WASHINGTON -- Although the federal government began a partial shutdown Tuesday, most financial regulators remained on the job because their agencies are funded outside the congressional appropriations process.
But the effects of the shutdown still will be felt in the financial sector -- and would increase the longer it lasts.
The special mechanisms that pay for most financial regulators -- in many cases through fees on the firms they oversee -- limits the direct consequences of the shutdown on Wall Street and the banking industry.
The Federal Deposit Insurance Corp., the Federal Reserve, the Office of the Comptroller of the Currency and the Consumer Financial Protection bureau all are unaffected and fully operating.
Still, the financial industry isn't completely off the hook as the White House and Senate remain at an impasse with House Republicans over a federal budget resolution.
The Securities and Exchange Commission remains fully open, but is using money carried over from the last fiscal year that probably will last only a few weeks. At that point, the SEC would have to furlough some of its employees.

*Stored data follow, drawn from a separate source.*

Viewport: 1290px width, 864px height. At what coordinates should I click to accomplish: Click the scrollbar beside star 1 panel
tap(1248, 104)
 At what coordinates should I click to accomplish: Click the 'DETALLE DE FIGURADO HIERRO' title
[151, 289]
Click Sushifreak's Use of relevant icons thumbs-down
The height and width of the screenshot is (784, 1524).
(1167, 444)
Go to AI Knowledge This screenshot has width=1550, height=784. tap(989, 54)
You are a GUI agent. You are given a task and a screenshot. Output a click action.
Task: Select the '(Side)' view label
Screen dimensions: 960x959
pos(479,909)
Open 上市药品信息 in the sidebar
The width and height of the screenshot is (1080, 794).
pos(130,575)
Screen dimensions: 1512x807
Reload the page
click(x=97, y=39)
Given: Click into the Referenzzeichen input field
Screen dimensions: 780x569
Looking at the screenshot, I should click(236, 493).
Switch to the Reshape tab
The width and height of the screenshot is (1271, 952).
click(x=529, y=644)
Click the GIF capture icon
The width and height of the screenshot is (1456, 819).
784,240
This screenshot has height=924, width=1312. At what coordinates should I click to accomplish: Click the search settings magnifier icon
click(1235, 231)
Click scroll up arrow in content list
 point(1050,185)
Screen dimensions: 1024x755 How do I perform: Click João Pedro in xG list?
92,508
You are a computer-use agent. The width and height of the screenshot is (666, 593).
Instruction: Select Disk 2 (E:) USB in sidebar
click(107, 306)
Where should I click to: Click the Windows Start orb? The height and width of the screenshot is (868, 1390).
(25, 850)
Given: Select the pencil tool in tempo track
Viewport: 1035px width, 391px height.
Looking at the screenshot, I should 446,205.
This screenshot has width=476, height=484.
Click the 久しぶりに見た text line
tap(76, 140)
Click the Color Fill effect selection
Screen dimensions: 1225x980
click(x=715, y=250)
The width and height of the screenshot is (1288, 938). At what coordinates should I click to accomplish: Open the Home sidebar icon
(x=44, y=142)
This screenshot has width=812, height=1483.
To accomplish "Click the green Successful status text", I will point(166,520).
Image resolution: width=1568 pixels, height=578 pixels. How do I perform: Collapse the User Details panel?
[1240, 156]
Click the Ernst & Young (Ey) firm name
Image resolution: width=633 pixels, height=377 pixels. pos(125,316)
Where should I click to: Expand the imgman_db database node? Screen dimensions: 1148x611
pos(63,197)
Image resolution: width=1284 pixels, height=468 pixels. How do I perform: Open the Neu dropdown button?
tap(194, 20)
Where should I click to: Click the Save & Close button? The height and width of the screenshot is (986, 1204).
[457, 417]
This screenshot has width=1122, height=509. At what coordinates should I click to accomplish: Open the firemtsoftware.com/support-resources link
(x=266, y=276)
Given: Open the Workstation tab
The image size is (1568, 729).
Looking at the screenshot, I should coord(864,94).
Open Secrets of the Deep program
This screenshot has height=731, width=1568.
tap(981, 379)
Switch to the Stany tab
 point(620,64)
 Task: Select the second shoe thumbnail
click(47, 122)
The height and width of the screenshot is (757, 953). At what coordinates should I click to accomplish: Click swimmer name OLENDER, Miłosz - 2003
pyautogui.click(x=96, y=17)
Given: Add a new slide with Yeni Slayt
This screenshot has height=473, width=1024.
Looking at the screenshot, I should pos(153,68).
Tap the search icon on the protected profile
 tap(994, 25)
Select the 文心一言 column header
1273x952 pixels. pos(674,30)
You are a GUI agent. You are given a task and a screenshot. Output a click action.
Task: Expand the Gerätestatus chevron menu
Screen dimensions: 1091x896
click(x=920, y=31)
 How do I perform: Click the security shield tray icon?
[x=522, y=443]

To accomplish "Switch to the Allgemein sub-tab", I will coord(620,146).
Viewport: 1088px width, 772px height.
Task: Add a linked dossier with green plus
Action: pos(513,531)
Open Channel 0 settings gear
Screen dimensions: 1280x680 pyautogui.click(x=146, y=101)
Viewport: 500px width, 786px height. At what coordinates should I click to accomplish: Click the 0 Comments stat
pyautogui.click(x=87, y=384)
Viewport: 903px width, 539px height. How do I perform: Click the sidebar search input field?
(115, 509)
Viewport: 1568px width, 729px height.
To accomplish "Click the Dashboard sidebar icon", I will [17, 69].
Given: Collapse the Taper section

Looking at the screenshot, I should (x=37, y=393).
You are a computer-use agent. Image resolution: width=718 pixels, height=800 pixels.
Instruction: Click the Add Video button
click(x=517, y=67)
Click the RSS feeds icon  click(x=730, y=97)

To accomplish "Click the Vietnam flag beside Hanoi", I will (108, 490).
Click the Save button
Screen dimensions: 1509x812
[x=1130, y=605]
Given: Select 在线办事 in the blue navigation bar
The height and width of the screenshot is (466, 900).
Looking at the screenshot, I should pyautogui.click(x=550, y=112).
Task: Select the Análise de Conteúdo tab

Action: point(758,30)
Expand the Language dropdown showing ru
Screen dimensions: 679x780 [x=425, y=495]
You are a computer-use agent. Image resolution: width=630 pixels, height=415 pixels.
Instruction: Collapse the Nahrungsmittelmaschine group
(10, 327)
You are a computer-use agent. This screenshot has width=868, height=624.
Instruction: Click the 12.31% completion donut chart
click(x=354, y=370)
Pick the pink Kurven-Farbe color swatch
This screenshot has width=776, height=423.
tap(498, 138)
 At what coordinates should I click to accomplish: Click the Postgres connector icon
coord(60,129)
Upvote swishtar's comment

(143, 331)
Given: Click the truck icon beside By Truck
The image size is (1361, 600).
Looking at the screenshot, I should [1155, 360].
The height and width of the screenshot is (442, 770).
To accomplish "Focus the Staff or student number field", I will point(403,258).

The agency has not said how many workers would be left on the job., but that it would keep employees who work on law enforcement, market monitoring and surveillance, and operating systems for securities filings.
The Commodity Futures Trading Commission, which oversees futures and options markets, is funded by Congress and will have to furlough 96% of its 680 employees.
The Federal Housing Administration, which insures about 44% of new single-family mortgages, will continue processing loans because that function is paid for through a multi-year appropriation. But the waiting time will increase because the number of employees processing the loans will drop, according to the Department of Housing and Urban Development, which oversees the FHA.
In its shutdown plan, HUD said it did not expect a shutdown would cause a significant impact on the housing market, "as long as the shutdown is brief." But a longer shutdown "we do expect that potential homeowners will be impacted, as well as home sellers and the entire housing market," HUD said.
The flow of government economic data, which is crucial to investors, will be choked off by the shutdown.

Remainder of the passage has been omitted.